Friday, January 24, 2014

Swaying of the heart..


I never knew how hard I was bitten by the travel bug till 2009 - my first solo trip to Luang Prabang to meet a friend and I was baited for life.

I've never looked back since. And started to travel further and more often than not solo. Juggling a full time shift job while balancing my passion of travelling is never easy and I always have to tweak my leave days to fit into a slower period of days of work. I could never be able to be away for more than 8 days (Only once. In 2013 when I took a 16 days break.) and coming back from usually a land of no wifi. It meant major catching up in terms of emails and work related stuff. But I have never regretted travelling. Neither have I regretted working.

But perhaps as I got older (and hopefully wiser) with the expectations of the job getting more.
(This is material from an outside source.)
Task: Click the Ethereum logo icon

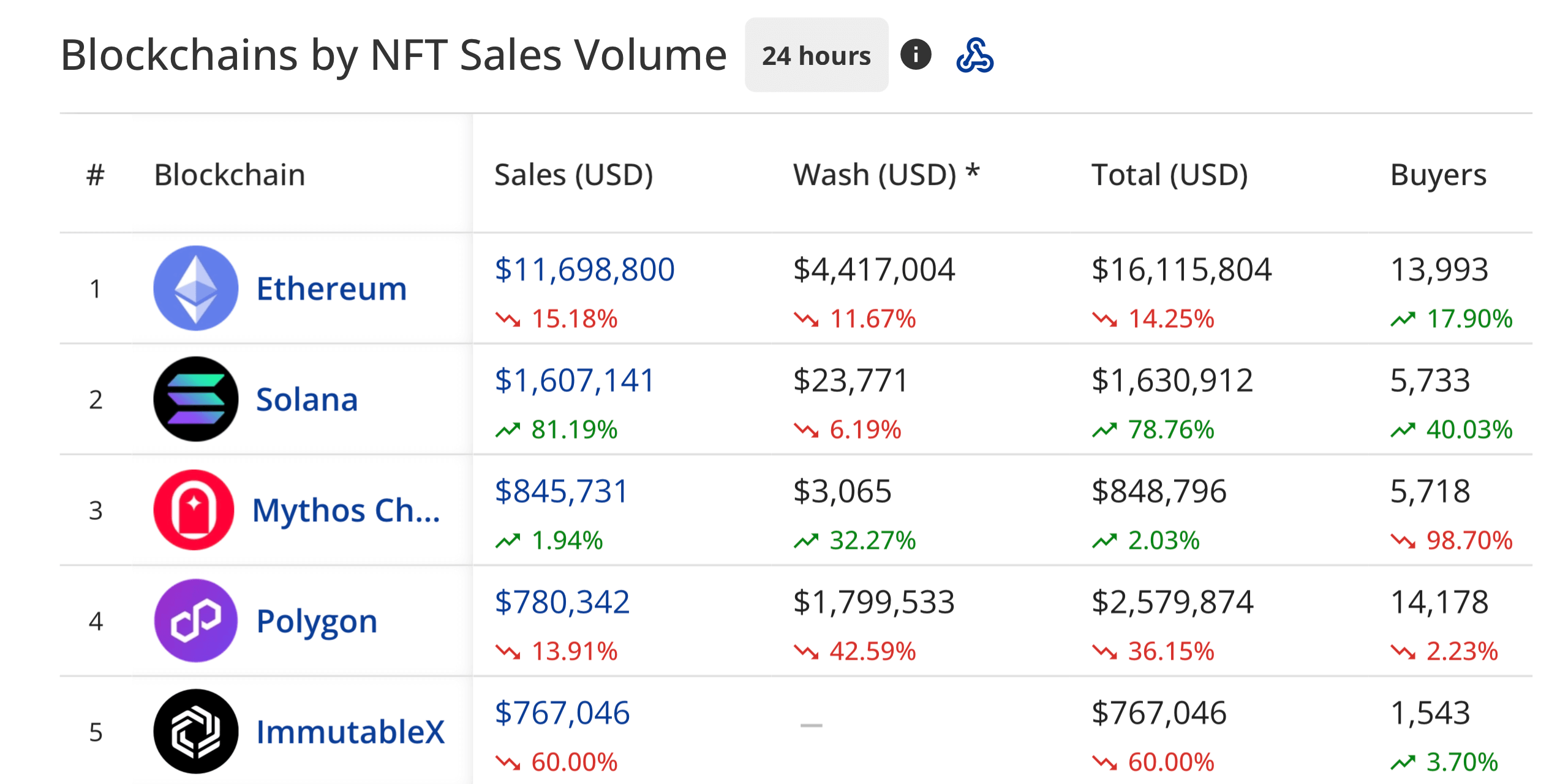Action: tap(195, 288)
It's pushing me towards a crossroad I never wanted to choose.

I've always looked forward to getting my sabbatical leave where I could take 2 months off work and travel the world (or rather either in South America or Africa in my case). And that's in another 2 years time or so. Yet recently I'm thinking harder.. Like 'What if I took a certificate in English and use that to travel the world?' 'What if I am able to get that 2 months break earlier?' 'What if back then I took a job that allowed me to travel more?' (And no. Being a cabin crew is out of the question for me.)

What if what if what if.

I guess it's time to make it all into a reality. Hmmmz.